During the last week, I have answered three of the four questions by writing this poem and reenacting my winter solstice ceremony/story and then sharing it with my dearest and most beloved friend, a retired doctor and Animal Healer. When I told him how deeply troubled I was by the plastic film, because to me it seemed as if the planet I had seen couldn’t breathe he astonished me. “Of course, the planet is breathing, it’s full of living beings – animals, trees, and plants!” What about the plastic? Perhaps this was the westerner in me who could see a healed earth but could not yet feel it? Of course! At the time I was doing academic research on Forest scientist Suzanne Simard’s work on trees and the underground mycelial network, but this research was not yet embodied in me as it is now.

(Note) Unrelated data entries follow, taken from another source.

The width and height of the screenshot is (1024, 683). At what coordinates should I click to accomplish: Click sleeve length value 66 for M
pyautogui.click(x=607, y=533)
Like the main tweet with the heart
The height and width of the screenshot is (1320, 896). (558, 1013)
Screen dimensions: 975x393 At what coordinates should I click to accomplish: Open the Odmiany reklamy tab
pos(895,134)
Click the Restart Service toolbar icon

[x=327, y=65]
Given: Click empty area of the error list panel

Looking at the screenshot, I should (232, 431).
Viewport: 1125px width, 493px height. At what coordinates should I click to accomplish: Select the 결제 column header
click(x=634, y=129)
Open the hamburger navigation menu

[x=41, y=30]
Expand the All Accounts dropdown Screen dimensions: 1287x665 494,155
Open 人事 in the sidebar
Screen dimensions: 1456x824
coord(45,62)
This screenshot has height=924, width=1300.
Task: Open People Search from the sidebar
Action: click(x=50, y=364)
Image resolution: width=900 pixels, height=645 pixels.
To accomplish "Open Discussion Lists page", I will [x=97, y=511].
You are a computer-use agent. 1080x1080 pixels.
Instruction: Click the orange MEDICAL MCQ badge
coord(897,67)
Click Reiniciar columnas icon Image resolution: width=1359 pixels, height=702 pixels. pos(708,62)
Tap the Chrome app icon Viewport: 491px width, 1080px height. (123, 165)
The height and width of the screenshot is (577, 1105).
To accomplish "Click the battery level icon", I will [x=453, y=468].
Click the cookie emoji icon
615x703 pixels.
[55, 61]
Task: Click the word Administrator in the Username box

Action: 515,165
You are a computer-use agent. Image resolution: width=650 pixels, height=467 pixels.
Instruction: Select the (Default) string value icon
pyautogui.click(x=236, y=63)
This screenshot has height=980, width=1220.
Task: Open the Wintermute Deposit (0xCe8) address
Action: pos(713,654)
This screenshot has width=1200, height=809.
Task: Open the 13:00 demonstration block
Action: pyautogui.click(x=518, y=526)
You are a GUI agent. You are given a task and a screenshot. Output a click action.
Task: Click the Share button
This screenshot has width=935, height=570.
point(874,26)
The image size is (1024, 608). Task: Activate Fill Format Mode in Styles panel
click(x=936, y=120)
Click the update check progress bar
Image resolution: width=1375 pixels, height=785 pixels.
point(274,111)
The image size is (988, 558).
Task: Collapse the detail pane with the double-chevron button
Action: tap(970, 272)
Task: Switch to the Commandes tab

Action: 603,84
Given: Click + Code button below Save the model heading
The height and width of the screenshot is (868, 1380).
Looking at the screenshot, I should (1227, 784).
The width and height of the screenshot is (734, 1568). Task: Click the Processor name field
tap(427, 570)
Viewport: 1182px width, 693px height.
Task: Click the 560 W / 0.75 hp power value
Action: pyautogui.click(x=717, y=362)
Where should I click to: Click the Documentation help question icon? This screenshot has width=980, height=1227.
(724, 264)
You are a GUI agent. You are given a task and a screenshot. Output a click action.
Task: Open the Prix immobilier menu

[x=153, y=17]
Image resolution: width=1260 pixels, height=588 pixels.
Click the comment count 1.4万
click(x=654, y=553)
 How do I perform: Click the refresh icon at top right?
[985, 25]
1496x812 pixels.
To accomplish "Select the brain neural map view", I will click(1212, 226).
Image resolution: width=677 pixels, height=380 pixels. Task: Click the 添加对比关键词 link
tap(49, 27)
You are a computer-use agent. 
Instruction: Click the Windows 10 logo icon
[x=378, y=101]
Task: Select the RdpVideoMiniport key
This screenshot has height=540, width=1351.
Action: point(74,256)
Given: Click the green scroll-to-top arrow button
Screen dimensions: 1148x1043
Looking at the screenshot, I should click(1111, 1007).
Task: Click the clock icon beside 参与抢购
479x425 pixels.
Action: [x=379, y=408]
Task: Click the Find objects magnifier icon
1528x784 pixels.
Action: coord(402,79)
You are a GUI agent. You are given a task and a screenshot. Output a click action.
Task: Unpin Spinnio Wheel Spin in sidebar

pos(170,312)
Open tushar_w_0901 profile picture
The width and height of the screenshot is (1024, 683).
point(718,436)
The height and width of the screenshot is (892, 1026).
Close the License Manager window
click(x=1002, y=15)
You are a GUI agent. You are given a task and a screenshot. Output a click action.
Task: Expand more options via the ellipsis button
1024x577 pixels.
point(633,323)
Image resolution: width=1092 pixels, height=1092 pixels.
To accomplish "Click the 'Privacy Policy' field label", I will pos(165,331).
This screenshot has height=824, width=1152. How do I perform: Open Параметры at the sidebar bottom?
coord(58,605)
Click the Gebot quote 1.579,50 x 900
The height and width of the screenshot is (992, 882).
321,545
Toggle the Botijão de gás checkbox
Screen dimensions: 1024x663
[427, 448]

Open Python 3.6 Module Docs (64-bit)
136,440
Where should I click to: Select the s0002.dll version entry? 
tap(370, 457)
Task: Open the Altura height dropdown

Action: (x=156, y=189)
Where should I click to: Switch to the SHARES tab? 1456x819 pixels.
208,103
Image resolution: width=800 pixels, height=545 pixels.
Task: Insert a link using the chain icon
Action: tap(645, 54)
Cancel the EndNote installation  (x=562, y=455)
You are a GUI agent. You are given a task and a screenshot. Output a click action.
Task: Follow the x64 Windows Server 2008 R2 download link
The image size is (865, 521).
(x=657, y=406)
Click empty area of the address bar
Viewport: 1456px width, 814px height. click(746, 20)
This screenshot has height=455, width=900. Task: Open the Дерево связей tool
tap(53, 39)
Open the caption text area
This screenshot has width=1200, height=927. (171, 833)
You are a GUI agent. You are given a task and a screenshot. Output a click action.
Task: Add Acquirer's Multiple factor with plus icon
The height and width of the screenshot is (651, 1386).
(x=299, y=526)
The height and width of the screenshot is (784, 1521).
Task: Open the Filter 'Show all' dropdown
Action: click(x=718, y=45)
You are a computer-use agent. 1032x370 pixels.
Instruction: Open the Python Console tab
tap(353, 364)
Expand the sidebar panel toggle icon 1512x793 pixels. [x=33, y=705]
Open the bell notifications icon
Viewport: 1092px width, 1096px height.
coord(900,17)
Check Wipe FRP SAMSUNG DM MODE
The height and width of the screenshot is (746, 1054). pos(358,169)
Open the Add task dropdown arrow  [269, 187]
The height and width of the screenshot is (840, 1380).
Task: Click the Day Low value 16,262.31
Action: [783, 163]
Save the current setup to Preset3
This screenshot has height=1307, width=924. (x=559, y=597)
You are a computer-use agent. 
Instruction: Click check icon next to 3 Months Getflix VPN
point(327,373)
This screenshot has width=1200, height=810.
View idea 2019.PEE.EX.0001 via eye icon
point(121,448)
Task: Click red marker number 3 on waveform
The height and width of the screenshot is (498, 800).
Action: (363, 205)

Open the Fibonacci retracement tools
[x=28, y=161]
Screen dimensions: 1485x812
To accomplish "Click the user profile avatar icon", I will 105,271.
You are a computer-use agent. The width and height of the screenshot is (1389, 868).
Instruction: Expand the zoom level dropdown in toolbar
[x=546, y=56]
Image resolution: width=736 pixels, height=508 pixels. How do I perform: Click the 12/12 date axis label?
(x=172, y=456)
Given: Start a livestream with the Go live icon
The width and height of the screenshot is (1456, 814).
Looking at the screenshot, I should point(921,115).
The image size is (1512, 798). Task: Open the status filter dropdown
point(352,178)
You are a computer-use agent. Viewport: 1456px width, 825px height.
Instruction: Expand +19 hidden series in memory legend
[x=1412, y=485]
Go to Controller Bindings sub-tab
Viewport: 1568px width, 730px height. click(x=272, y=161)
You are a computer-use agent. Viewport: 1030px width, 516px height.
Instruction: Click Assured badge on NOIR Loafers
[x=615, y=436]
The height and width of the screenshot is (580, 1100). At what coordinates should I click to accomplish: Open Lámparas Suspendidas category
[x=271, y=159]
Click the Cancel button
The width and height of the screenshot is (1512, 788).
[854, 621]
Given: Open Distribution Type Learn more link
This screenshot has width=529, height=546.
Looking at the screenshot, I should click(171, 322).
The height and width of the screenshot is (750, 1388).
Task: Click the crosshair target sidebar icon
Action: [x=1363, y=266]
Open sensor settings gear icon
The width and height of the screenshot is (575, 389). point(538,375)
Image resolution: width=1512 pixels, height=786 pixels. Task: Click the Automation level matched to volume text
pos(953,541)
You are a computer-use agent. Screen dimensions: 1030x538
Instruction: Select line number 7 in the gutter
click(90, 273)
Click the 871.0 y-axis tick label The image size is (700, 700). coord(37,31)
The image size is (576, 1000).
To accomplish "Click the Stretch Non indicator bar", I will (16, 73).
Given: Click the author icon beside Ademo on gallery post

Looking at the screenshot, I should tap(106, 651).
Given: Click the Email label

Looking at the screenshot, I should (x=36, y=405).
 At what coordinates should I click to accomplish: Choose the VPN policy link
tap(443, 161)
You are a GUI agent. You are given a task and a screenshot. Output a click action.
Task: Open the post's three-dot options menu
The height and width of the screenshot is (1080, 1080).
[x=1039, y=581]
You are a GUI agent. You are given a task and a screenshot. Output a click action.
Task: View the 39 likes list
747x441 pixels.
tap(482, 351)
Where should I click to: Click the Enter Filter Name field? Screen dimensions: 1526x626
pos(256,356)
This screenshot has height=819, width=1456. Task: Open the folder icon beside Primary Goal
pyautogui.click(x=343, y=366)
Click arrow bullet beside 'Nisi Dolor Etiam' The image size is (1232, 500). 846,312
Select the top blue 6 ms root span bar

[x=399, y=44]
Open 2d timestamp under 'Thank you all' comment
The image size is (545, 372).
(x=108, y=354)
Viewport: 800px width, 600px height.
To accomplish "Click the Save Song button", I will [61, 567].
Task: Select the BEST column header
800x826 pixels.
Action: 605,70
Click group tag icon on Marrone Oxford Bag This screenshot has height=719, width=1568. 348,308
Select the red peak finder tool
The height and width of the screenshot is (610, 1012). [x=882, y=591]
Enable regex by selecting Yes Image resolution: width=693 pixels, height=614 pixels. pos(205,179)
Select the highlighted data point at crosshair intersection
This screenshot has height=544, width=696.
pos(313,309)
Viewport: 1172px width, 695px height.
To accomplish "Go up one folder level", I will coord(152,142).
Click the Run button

The fact that I saw an ark seemed crazy because I am definitely not a Christian, but what if the ark was a symbolic representation of the miracle of life emerging in all its diversity from a singularity that manifested as a boat made of trees? I remember pouring over my grandmother’s needlework of Noah’s Ark because there were a thousand wild animals in that one tapestry, and I loved the part of the story about the animals emerging although the ones I saw in my vision spilled out all at once and all were wild – The slatted high sided wooden boat was somehow similar to the one I learned to row in as a child.
When I puzzled over the loss of humans my Animal Healer asked me if it might not be possible that I didn’t see humans because they hadn’t overtaken the earth, but had survived in small bands as Indigenous peoples are still doing and may be able to continue to do. Oh, I felt such relief because this remark put the last of my doubts about the truth of Indigenous prophecies to rest. I still don’t know about westerners beyond the fact that the patriarchal system must collapse in totality before the air becomes unbreathable, the waters too polluted, but I do think it’s possible for some to survive, if we can develop a relationship with the earth in time to begin to apprentice ourselves to Her before it’s too late.
It’s important to add that the truth of Indigenous prophecies was not part of my belief system at that time, but I knew the stories and had spoken with Native Elders who assured me that they were true. The Original Peoples have such an ancient and intimate relationship with the earth and her creatures, plants and fungi that they have access to embodied knowledge that westerners do not, and it is that knowing that has kept the door open for me on the question of human survival during these last five years.
The last question I had remains unanswered. I have no idea what the woman meant when she made fierce eye contact with me in a room full of strangers and made the remark about reaching eighty.
It must be said that all visions even if they have a collective element as I believe this one does are filtered through a personal lens so the reader may have insights and other interpretations that I do not. Please share your thoughts.
Nature is my religion, or it would be if I could separate myself from Her.
Recall that the root of the word religion means to link back.
Doesn’t this mean that it’s up to every one of us to begin to re-weave the Circle of Life?.